Airbnb is one of the most disruptive organizations of the last decade. Since its inception in 2008, the company has developed a platform that allows people to ‘belong anywhere’ (to quote their own mission statement). In doing so, the very nature of tourism has changed. But what software does Airbnb use? What tools are enabling their level of innovation?
How Airbnb develops a dynamic front end
The Airbnb team have written a lot on their love for ReactJS, making it their canonical front end framework in 2015. But they’ve also built a large number of other tools around React to make life easier for their engineers. In this post, for example, the team discuss React Sketch.app which ‘allows you to write React components that render to Sketch documents.’

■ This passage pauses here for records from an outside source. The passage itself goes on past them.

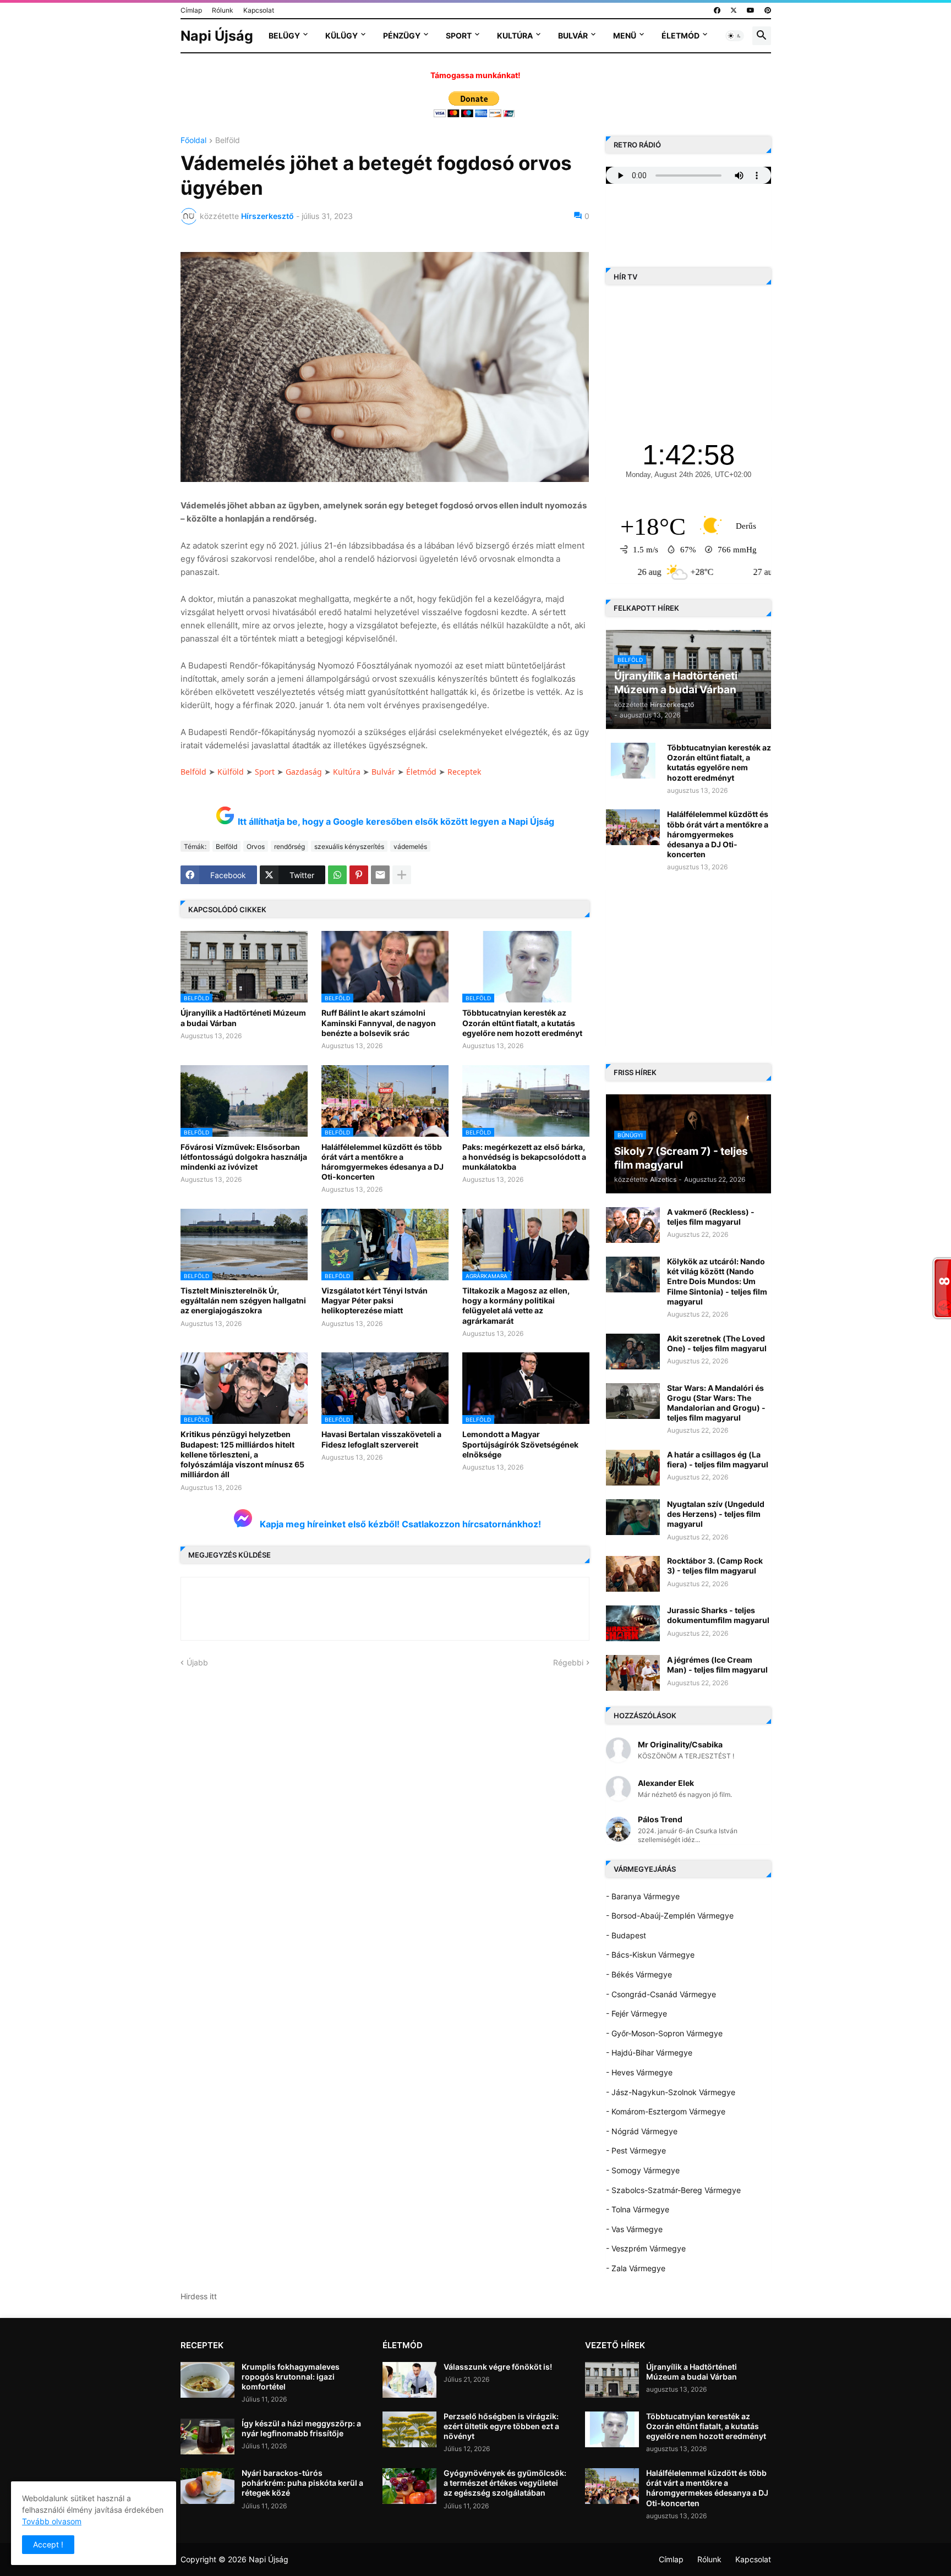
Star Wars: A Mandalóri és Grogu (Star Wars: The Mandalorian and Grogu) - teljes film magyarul (716, 1403)
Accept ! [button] (48, 2544)
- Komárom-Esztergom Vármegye (665, 2111)
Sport (459, 35)
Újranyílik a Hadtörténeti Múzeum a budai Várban (243, 1017)
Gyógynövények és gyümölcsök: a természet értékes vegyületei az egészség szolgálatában (505, 2482)
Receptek (464, 771)
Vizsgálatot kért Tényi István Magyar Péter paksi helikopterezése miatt (374, 1300)
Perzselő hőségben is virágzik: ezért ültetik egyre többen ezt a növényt (501, 2426)
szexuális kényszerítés (349, 846)
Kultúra (515, 35)
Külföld (230, 771)
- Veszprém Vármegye (646, 2248)
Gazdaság (304, 771)
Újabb (197, 1662)
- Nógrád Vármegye (641, 2131)
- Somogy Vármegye (643, 2170)
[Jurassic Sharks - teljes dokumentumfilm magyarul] (633, 1623)
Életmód (680, 35)
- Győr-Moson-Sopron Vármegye (664, 2033)
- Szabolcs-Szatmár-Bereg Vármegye (673, 2190)
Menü (624, 35)
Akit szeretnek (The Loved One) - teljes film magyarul (717, 1343)
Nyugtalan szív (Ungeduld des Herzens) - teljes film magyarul (715, 1513)
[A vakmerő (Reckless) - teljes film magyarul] (633, 1225)
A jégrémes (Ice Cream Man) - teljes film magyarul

Elsewhere, Ruby also forms an important part of the development stack. However, as with React, the team are committed to innovating with the tools at their disposal. In this post, they discuss how the built a ‘blazing fast thrift bindings for Ruby with C extensions.’
How Airbnb manages data
If managing data on the front end has been a crucial part of their software consideration, what about the tools that actually manage and store data? The company use MySQL to manage core business data; this hasn’t been without challenges – not least because of scalability. However, the team have found ways of making MySQL work to their advantage. Redis is also worth a mention here – read here how Airbnb use Redis to monitor customer issues at scale.
But Airbnb have always been a big data company at heart – that’s why Hadoop is so important to their data infrastructure. A number of years ago, Airbnb ran Hadoop on Mesos which allows you to deploy a single configuration on different servers; this worked for a while, but owing to a number of challenges, (which you can read about here) the team moved away from Mesos, running a more straightforward Hadoop infrastructure.
Spark is also an important tool for Airbnb. The team actually built something called Airstream, which is a computational framework that sits on top of Spark Streaming and Spark SQL, allowing engineers and the data team to get quick insights. Ultimately, for an organization that depends on predictions and machine learning, something like Spark – alongside other open source machine learning libraries – is crucial in the Airbnb stack.
Cloud – how Airbnb takes advantage of AWS
If you take a close look at how they work, the Airbnb team have a true hacker mentality, where it’s about playing, building, creating new tools to tackle new challenges. This has arguably been enabled by the way they use AWS. It’s perhaps no coincidence that around the time Airbnb was picking up speed and establishing itself that the Amazon cloud offering was reaching maturity. Airbnb adopted a number of AWS services such as S3 and EC2 early on.
But the reason Airbnb have stuck with AWS comes down to cultural fit. “For us, an investment in AWS is really about making sure our engineers are focused on the things that are uniquely core to our business. Everything that we do in engineering is ultimately about creating great matches between people,” Kevin Rice, Director of Engineering has said.
How Airbnb creates a DevOps culture
But there’s more to it than AWS; there’s a real DevOps culture inside Airbnb that further facilitates a mixture of agility and creativity. The tools used for DevOps are an interesting mix – some of which are unsurprising – like GitHub, and Nginx (which powers some of the busiest sites on the planet), but some slightly more surprising features, such as Kibana, which is used by the company to monitor data alongside Elasticsearch.
When it comes to developing and provisioning environments, Airbnb use Vagrant and Chef. It’s easy to see the benefits here – it makes setting up and configuring environments incredibly easy and fast. And if you’re going to live by the principles of DevOps, this is essential – it’s the foundation of everything you do.